入社や退職、異動、昇進昇格など、職場環境が変わると、特定の相手や環境の雰囲気になじめないといったご相談をいただくことがあります。今回は職場のコミュニケーションについて、どんな関わり方が良いかご一緒に考えてみたいと思います。
円滑な職場コミュニケーションに向けて
仕事を進めるために、教えてもらう、教えてあげる、役割を分担するなど、周囲との協力が必要な職場は多いのではないでしょうか。円滑なコミュニケーションはお互いに理解することがとても大切です。一緒に働きやすいと思ってもらう、思えるために、意識と接し方の行動を確認してみましょう。
1.どうしてなじめないのか?
周囲(職場)の要因
・職場風土における当たり前(常識)意識の違い
・指導体制や方法がわかりづらい、個人任せ
・相談しづらい雰囲気
業界の常識など職場における当たり前の風土は、新しく入った人にはわかりづらいことがあります。専門用語(略語)や職場の理念・意識を言葉にして直接伝えてもらう、教えてもらうことで、共有しやすくなります。また「先にやる」「あとで構わない」など、人によって言うことが異なると指導を受ける側は混乱したり、質問をしても「自分で考えてやればいい」ばかりだと余計に時間がかかったり、ミスを起こしてしまうこともあります。多忙でピリピリした雰囲気の職場では、なかなか声をかけづらく、仕事にも影響すると孤立化を招くおそれがあります。
自身の要因
・人と関わることへの苦手意識、消極的な姿勢
・雰囲気ややり方などスタイルが自分と異なることへの不満、他責になりがち
・物事をネガティブに捉えることが多い
もともと人と関わることが億劫だったり苦手意識が強い人は、表情や声のトーンなど姿勢から、相手に声をかけづらくしているかもしれません。また、やり方など自分との違いに過敏に反応してしまうと、諦めや反発的な気もちが起こりやすくなります。ネガティブ思考になりがちな人は、結果を引きずりすぎてしまったり、不透明なことにも悪い印象を決めつけてしまうことで、周囲に距離を感じやすくなります。
2.コミュニケーションの工夫
周囲(職場)の工夫
・指導の初めは細やかに配慮する
作業説明だけでなく、その仕事が職場や顧客にどう影響するのか、どんな考え方が求められているのかなど丁寧な説明や、不明点や不安はないか指導側から確認してあげることで、円滑な指導コミュニケーションが築けます。
・時には雑談タイム
多忙な時こそ、5分でもブレイクタイムを設けることで、頭も心もリフレッシュしやすくなり、お互いに労う言葉をかけやすくなります。また、日頃からお互いについて仕事以外の話題も親近感を高めるために有効です。移動中や休憩時間に趣味の話題、家族の話題など簡単なトピックスを話し合ってみましょう。
自身の工夫
・挨拶や話しやすいことから関わっていく
何を話せばいいかわからないときは、挨拶から始めましょう。挨拶ができれば次は話しやすい話題を自分から伝えてみましょう。その日の天気、今日見たニュースなど個人的な内容でなくてもいいので、ひとつ話題を話す意識を心がけると、相手が話題を広げてくれるかもしれません。
・ネガティブを書き換える
その日に感じたネガティブなことがあれば、書き出してみましょう。そのことが、どうなればもう少しポジティブに受けとめられるか逆接を使って文章を考える練習をすることで、ポジティブな意識へ変換するクセをつけられます。

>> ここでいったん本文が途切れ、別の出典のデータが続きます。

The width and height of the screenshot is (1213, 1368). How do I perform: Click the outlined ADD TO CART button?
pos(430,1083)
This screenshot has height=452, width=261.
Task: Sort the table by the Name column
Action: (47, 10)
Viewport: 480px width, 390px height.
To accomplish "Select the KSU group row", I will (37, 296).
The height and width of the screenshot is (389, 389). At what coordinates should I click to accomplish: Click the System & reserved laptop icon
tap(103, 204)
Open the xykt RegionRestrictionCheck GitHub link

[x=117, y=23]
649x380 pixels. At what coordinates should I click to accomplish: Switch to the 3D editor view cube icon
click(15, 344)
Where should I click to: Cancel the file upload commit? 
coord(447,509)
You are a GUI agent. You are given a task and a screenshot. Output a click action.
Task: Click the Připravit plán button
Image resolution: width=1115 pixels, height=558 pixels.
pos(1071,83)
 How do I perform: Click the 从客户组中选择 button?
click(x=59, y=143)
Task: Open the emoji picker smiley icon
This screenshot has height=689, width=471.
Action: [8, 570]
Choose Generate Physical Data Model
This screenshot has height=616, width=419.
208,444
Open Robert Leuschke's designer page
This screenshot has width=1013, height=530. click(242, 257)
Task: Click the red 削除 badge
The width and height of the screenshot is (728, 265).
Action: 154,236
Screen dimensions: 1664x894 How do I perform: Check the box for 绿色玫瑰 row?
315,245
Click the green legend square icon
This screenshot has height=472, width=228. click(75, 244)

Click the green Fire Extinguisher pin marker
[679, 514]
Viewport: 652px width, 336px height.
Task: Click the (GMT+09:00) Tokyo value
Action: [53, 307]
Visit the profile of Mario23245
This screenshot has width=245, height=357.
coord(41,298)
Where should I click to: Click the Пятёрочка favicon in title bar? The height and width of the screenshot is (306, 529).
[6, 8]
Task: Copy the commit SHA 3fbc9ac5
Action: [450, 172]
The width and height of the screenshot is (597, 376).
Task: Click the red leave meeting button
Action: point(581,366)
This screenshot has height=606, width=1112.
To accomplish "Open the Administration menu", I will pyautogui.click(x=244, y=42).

例)電話で言い間違い、注意された。でも、謝罪すると許してもらえ次回から確認して伝えることを学べた。(ミスを良い学びの経験として活かす)
他にも、以下の工夫も参考にしてみてください。
まとめ
職場には多様な人たちがいます。年齢や国籍、障がいの有無、考え方や感じ方が自分とは違う人たちに苦手意識や不満を感じることは、自然な心の動きです。その心を、少しでも軽く、ポジティブにするためには、周囲(職場)も自分自身も要因を考え、お互いに理解しながら工夫を行うことが大切です。特に、自分側の要因(捉え方のクセ・傾向)は自分で工夫することができます。
仕事への想い、やり方、周囲に関わる姿勢など、見直し工夫してみることは、周囲にも変わってもらう機会につながりますので、この記事を参考にしていただけると嬉しいです。